PLAYER POS. COMMUNITY ZiPS ACTUAL
Matt Capps RP 73.3 IP, 63 K, 17 BB, 2.93 ERA
90 IP, 68 K, 15 BB, 3.40 ERA 53.7 IP, 39 K, 5 BB, 3.02 ERA

The community did pretty well here; it didn't foresee that Capps would miss time, but it still pwned ZiPS, which did an even poorer job of foreseeing Capps' injury problems and projected that Capps would appear in a remarkable 90 games. Capps has been a workhorse in the past, but no one in baseball has pitched in at least 90 games since Salomon Torres did it in 2006 and only eight pitchers in the history of baseball have done it; this year's appearance leader, Pedro Feliciano, was in 86, and appearance leaders are often specialists like him. Capps has never really been a specialist, and the saves he earned in 2007 should have told ZiPS that. I have no idea what ZiPS was thinking there--that's just a brain fart for a system that's normally pretty reasonable.

What's especially weird about projecting 90 appearances for Capps is that one would think his high appearance totals in 2006 and, to a lesser extent, 2007 would have made Capps less likely to do it in 2008, not more. Of course, that's speculation on my part, since so few pitchers in their early 20s have done what Jim Tracy had Capps do.

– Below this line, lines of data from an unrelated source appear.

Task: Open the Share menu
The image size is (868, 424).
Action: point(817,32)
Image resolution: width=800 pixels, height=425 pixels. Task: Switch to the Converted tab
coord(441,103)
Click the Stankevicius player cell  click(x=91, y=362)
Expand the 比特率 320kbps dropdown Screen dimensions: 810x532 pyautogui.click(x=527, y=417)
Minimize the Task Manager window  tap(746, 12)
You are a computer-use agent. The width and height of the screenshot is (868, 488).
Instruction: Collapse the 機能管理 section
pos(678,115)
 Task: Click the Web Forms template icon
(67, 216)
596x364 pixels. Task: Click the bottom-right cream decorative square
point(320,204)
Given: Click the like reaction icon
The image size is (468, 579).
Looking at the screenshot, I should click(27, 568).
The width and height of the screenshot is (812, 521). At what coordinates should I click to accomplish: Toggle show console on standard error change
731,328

Tracy's treatment of Capps in the 2006 season, in particular, was incredibly irresponsible; Capps' 85 appearances that year as a 22-year-old were the 25th most in a season by a pitcher, of any age, in the history of baseball. The only other pitchers in their early 20s to throw nearly that many games were the 21-year-old Oscar Villareal (who pitched 86 games as a 21-year-old in 2003, then spent the next two years with more forearm, elbow, shoulder and hip injuries than an octogenarian after a fall down a flight of stairs) and  Mitch Williams, who appeared in 85 games as a 22-year-old in 1987 and never got better or pitched in more than 76 games in a season after that.

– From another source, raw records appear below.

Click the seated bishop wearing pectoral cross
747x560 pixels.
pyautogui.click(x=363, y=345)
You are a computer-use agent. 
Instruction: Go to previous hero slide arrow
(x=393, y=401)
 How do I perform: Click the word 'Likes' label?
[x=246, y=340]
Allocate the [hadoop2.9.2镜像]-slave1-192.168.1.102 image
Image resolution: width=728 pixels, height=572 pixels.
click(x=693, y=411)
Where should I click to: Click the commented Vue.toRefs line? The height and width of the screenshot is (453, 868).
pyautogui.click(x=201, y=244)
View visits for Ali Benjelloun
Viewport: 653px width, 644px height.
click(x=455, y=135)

In other words, Tracy's use of Capps was thoroughly bizarre and downright historic.  Perhaps it's no wonder, then, that ZiPS throws up its hands. I'm certainly not directly blaming Tracy for the injury, as I don't know of any studies of correlations between appearances (as opposed to innings) and injuries, and even if there were they probably wouldn't have much to say about Capps, who poses a really extreme example. It may well Capps' shoulder problems this year are just a coincidence.

The point, though, is this: why? There's no excuse for Tracy's behavior. Even when the 2003 Angels had an even better reliever than Capps in Francisco Rodriguez and a nail-biter of a pennant race against the Athletics, they only let Rodriguez  pitch in 69 games. The Pirates weren't in a pennant race in 2006. Not even close. In Tracy's defense, Capps stayed healthy in 2007 and much of 2008, but that doesn't excuse Tracy's behavior.

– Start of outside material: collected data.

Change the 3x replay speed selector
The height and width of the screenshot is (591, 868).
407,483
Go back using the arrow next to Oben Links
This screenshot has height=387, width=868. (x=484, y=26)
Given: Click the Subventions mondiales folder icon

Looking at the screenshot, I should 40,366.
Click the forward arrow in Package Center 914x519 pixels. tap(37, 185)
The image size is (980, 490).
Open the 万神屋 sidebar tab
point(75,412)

Anyway, no one really nailed this one; the only person who got close in the innings pitched department was Scoreboard, who thought Capps would rack up 20 walks. Probably the best projection overall belonged to Thegetupkids who, despite what appears to be a complete lack of musical taste (just kidding) guessed that Capps would post a 3.00 ERA to go with 68 strikeouts and ten walks. These numbers might have ended up pretty accurate if Capps had played the whole season.